A redução da violência,
portanto, é altamente discutível. O que parece ter acontecido é que a violência
foi se moldando às formas de controle e punição existentes adquirindo facetas
mais sutis e se beneficiando da banalização e vista grossa cada vez mais
frequentes em nossa sociedade. É de uma destas formas de violência, a contra
mulheres nos serviços básicos de saúde, que o artigo de Guedes, Fonseca e Egry
(2013) trata.
As autoras constataram que as
mulheres vítimas de violência doméstica e sexual, que representam cerca de 35%
das queixas que levam mulheres a buscar serviços de saúde, não recebem o
atendimento necessário e com a qualidade devida. Dentre os motivos para esta
invisibilidade de violência apontados no artigo estão o sentimento de
impotência para lidar com o assunto, a desinformação e a falta de capacitação
profissional específica.
Em estudo realizado pelas
autoras com 13 mulheres usuárias do serviço de saúde em uma Unidade Básica de
Saúde (USB) que opera sob a Estratégia Saúde da Família (ESF) foram avaliados os
espaços relacionados à saúde da mulher que apresentavam violência de gênero.
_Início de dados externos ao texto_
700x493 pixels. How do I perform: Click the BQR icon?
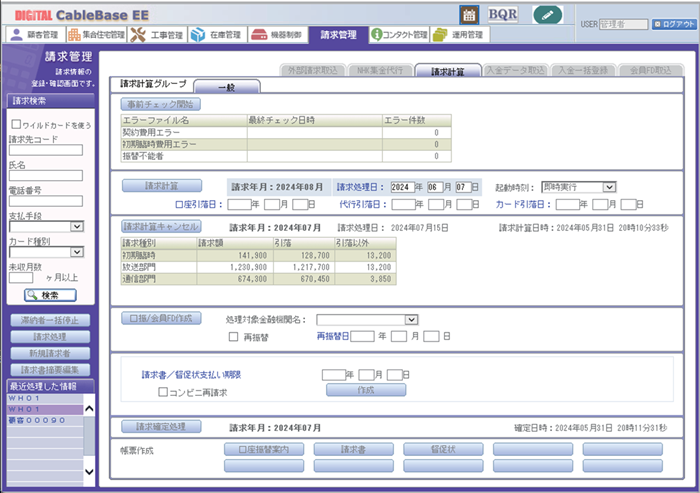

Destes, a consulta médica e de
enfermagem, a consulta pré-natal, as visitas domiciliares e outros espaços não
especificamente voltados à saúde da mulher, como atendimento à criança,
curativos, vacinas e triagem foram citados como ambientes onde houve
reconhecimento de violência de gênero.
Outro foco de violência pela
invisibilidade de gênero se faz presente de duas formas: no se negar a
registrar e notificar a ocorrência da violência e também no foco, muitas vezes,
organicista do atendimento à usuária. Observam-se apenas fatores físicos,
deixando a saúde mental da paciente de lado, desvalorizando o sofrimento da
mesma e violentando a subjetividade de quem já está em grande sofrimento.
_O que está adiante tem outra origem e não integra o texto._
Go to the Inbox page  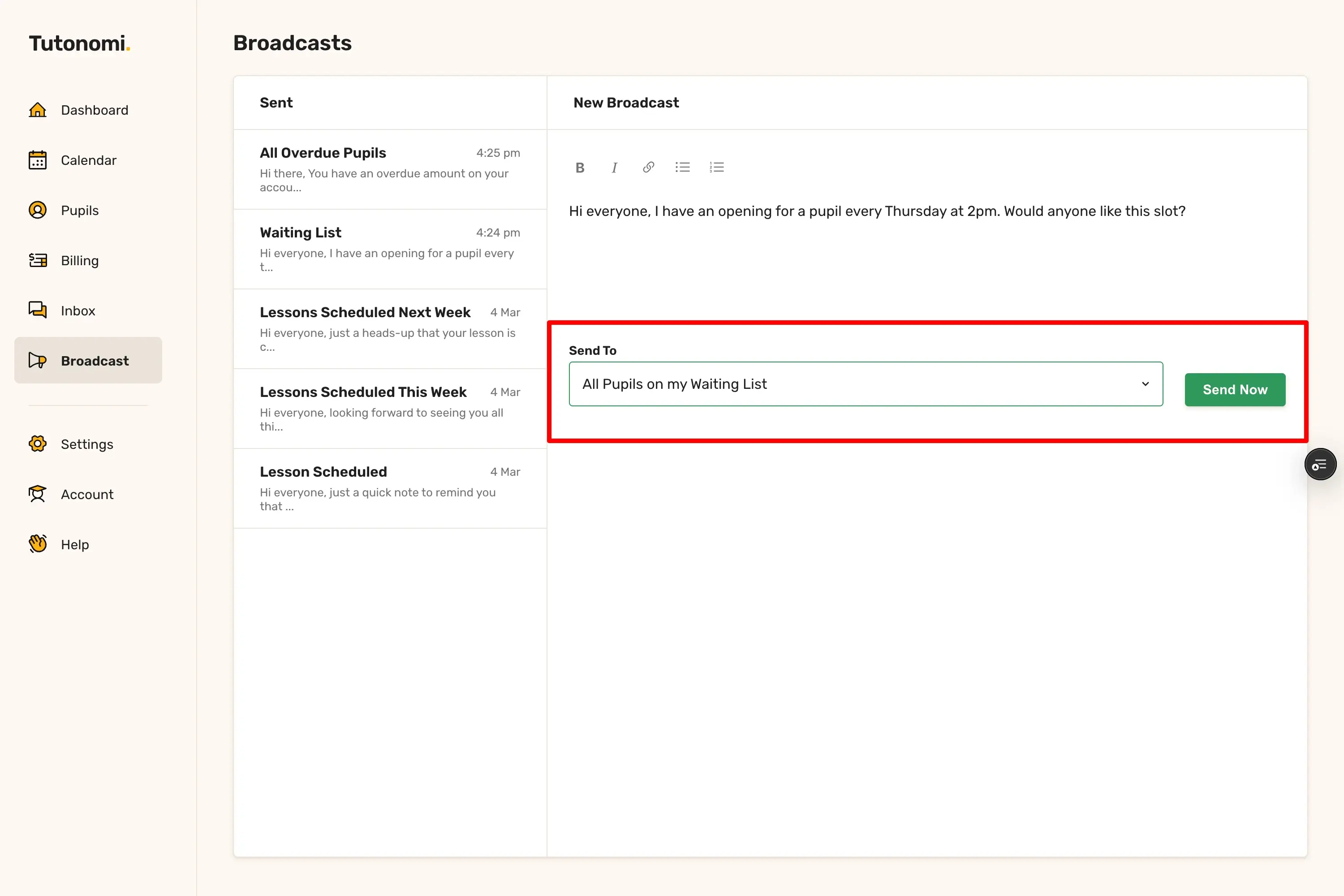click(x=78, y=311)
As autoras então sugeriram que
haja um fortalecimento dos canais de comunicação, dando mais atenção ao tema
através de escuta qualificada e identificação das demandas que chegam ao
serviço. Medidas estas que vão de encontro com aquilo que a ESF visa promover,
sem limitar o atendimento a este ou aquele setor, fazendo-o, portanto, de
maneira intersetorial.
A redução da visão hegemônica,
centrada no modelo queixa-conduta apoiado em uma racionalidade linear e
mecanicista, cujo embasamento teórico é biológico e voltado para a medicalização
é um dos objetivos a serem almejados pela ESF, não reduzindo a importância do
saber médico, mas sim reconhecendo todas as necessidades do usuário,
relacionando-o com o emocional, cultural e social de maneira coletiva.
A invisibilidade da violência de
gênero por parte dos serviços de saúde se deve também ao fato de que as
profissionais mulheres levam para seu campo de trabalho as concepções de gênero
às quais foram expostas durante suas vidas. Estas concepções tendem a ser
androcêntricas, cuja opressão e subalternização do gênero feminino são vistas
como algo comum e natural.
Esta postura reitera o que foi
afirmado a respeito da banalização e indiferença como contra-controle. Há
séculos que a mulher é sujeito de violências constantes, sendo controlada pelos
mais variados dispositivos. Das maneiras de lidar com este controle
estabeleceram-se a naturalização e vitimização, por parte das profissionais de
saúde, das mulheres vítimas de violência doméstica e sexual que buscam os
serviços de saúde.
O artigo reiterou também a
importância de espaços terapêuticos voltados à escuta destas mulheres. Tanto na
consulta médica, como em grupos terapêuticos voltados ao tema, isto possibilita
a ressignificação desta violência e a capacidade de lidar com isso com o coletivo,
tornando-se parte do processo de mudança.
A proposta de fortalecer a
escuta qualificada e romper com paradigmas hegemônicos, androcêntricos e
organicistas do modelo médico encontra forte respaldo no que Sidman (1995)
propõe como alternativa às punições. Não é necessário punir para evitar a
violência, fortalecer ações desejáveis que substituam as indesejáveis
apresenta-se como o princípio norteador fundamental de uma sociedade que possa
afirmar, de fato, que a violência reduziu daqui algum tempo.